Darío Villanueva
De la génesis a la creación
Lo trascendente de 'Don Quijote' es que Miguel de Cervantes contrapone realidad y ficción para fundirlas en la mente
En los últimos meses han sido noticia nuevos datos sobre la vida de Cervantes gracias a las pesquisas del archivero José Cabello Núñez, que vinieron a iluminar sus correrías por Andalucía entre 1587 y 1597 como recaudador de abastecimientos e impuestos.
Pasando de la biografía a la creación, no cabe ninguna duda de que Cervantes supo de muchas historias locales manchegas, de El Toboso, de Quintanar, de Esquivias o de Argamasilla. Entre ellas estarían los pleitos entre familias, algunos de cuyos apellidos (por ejemplo, los Villaseñor) el novelista menciona expresamente en El Quijote, o el caso del regidor Rodrigo Quijada, odiado por sus corruptelas y fechorías.
En El Quijote Cervantes se aprovecha de innumerables materiales, biográficos, vitales, librescos, eruditos o populares, históricos y legendarios, que hacen de su obra una summa de saberes, informaciones, aventuras y episodios hasta el extremo de convertir su novela en una de las cumbres de la literatura sapiencial, equiparada por Harold Bloom, a estos efectos, con Shakespeare.
Pero sería reduccionista conceder demasiada importancia a estos datos de la realidad manchega contemporánea del escritor para entender la génesis de su novela y la originalidad de su protagonista. Lo fundamental en su traza es la mediación de la lectura de unas obras que sustentaron el fenómeno de los primeros best sellers de la galaxia Gutenberg, y que condujeron a don Quijote a la insania de confundir realidad con ficción.
Cervantes abogaba ya por un efecto mimético o realista engendrado como vivencia intencional del que lee, y no por esa otra identificación ingenua, o incluso patológica, con el mundo que supuestamente está detrás del texto, fenómeno del que conservamos numerosos testimonios históricos a partir de la popularización de la literatura caballeresca.

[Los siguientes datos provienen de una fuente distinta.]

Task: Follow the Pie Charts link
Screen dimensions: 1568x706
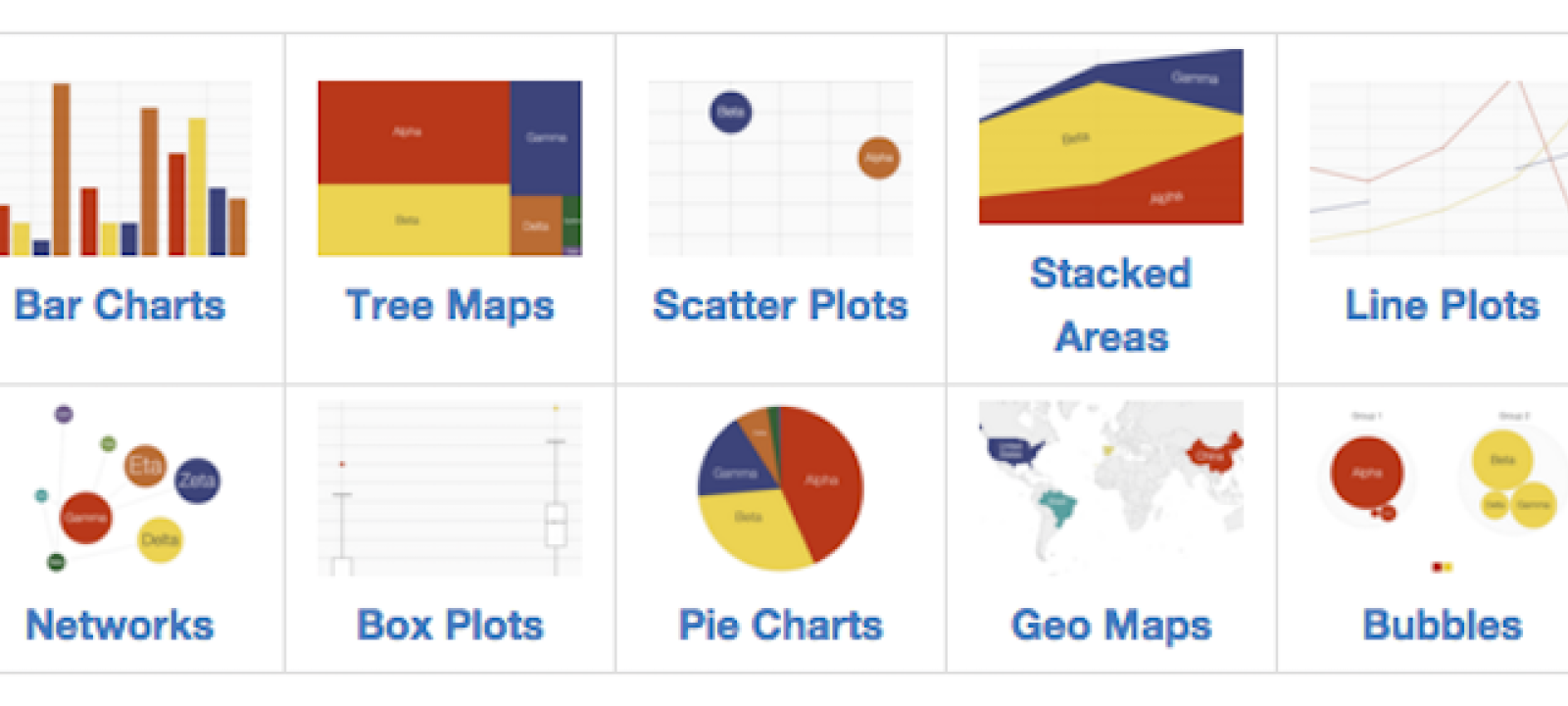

Alonso de Fuentes conoció a un obseso que se sabía de memoria el Palmerín de Oliva. Francisco de Portugal cuenta cómo todas las mujeres de la casa de un caballero lo recibieron un día desconsoladas porque había muerto Amadís. El conde de Guimerán supo de un escolar que se puso a defender con un montante al paladín que estaba siendo acorralado por unos villanos en la novela que leía. Finalmente, Melchor Cano recordaba a un cura que creía cierto todo lo narrado en los amadises y floriseles porque si no lo fuese las autoridades no permitirían su divulgación por escrito, argumento que en El Quijote contrapone el propio protagonista al canónigo toledano y el ventero al cura.
Al igual que resulta imposible casar congruentemente las rutas de don Quijote, todas ellas jalonadas de topónimos rigurosamente verídicos, y el mapa de La Mancha, Sierra Morena, Aragón o Cataluña, las extrapolaciones al calendario del plan cronológico de los viajes de don Quijote que realizó en 1780 Vicente de los Ríos no se compadecen con la temporalidad interna de la novela.
Por lo tanto, documentar las excentricidades de Acuñas y Villaseñores o recordar apellidos como el del corrupto regidor Rodrigo Quijada tienen un valor apreciable aunque anecdótico si lo comparamos con lo realmente trascendente: la creación genial de un personaje en el que, mediante una práctica relativamente nueva como era todavía en el XVII la lectura febril y prolija de libros de caballerías, se contrapone realidad y ficción para fundirlas en el único lugar en que tal cosa puede hacerse, la mente de una persona.
Darío Villanueva es director electo de la Real Academia Española (RAE).